[DATA SUPPLIED Boundary: Start]

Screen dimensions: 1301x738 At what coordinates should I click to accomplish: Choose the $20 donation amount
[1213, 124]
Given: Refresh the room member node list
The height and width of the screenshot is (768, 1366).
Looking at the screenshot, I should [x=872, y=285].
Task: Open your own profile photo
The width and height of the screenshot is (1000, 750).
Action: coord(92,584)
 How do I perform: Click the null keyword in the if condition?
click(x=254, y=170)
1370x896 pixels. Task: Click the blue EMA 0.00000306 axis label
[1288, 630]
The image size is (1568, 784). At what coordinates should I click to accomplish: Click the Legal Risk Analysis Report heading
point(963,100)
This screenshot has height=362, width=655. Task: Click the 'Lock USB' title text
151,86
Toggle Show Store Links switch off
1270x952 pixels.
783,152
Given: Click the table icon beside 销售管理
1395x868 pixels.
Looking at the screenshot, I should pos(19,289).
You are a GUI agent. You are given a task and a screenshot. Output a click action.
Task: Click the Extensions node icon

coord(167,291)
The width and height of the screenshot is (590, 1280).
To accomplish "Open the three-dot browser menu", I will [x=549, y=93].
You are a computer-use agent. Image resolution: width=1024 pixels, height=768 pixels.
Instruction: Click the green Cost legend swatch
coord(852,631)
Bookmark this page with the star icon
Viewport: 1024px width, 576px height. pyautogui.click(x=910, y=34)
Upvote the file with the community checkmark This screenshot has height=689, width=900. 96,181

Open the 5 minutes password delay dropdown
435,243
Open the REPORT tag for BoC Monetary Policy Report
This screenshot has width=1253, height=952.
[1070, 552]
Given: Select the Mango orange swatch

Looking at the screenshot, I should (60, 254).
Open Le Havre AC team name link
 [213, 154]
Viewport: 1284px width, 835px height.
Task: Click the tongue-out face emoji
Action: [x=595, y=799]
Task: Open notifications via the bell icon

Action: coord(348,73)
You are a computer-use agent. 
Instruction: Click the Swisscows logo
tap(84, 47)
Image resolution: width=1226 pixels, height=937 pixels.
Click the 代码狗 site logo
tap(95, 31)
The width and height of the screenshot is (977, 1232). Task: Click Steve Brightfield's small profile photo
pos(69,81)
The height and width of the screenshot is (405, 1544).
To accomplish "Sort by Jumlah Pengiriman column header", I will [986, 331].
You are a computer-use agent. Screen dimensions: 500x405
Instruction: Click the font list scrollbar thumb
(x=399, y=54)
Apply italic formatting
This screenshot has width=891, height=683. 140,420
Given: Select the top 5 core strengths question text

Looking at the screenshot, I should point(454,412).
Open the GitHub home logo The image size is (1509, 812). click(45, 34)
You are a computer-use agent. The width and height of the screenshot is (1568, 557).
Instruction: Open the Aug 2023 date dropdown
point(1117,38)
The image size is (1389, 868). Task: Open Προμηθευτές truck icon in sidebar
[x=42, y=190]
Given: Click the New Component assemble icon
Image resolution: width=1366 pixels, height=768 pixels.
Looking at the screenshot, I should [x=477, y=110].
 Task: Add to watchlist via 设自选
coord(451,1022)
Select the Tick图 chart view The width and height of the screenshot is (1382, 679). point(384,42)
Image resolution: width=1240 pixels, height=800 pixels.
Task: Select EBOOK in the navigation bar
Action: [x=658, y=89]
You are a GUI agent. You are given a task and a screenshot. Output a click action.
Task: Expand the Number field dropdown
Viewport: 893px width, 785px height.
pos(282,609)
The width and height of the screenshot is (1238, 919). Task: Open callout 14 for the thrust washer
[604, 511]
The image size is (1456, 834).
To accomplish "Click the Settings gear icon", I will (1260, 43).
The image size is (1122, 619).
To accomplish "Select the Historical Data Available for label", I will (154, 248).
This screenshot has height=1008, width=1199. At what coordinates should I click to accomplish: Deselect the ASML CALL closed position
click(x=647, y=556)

[DATA SUPPLIED Boundary: End]

### ASSIGNMENT
Search the data above for the string "agent" and copy each line that has it.

### TASK OUTPUT
You are a GUI agent. You are given a task and a screenshot. Output a click action.
You are a computer-use agent. Image resolution: width=1024 pixels, height=768 pixels.
You are a computer-use agent. 
You are a computer-use agent. Screen dimensions: 500x405
You are a computer-use agent. The width and height of the screenshot is (1568, 557).
You are a GUI agent. You are given a task and a screenshot. Output a click action.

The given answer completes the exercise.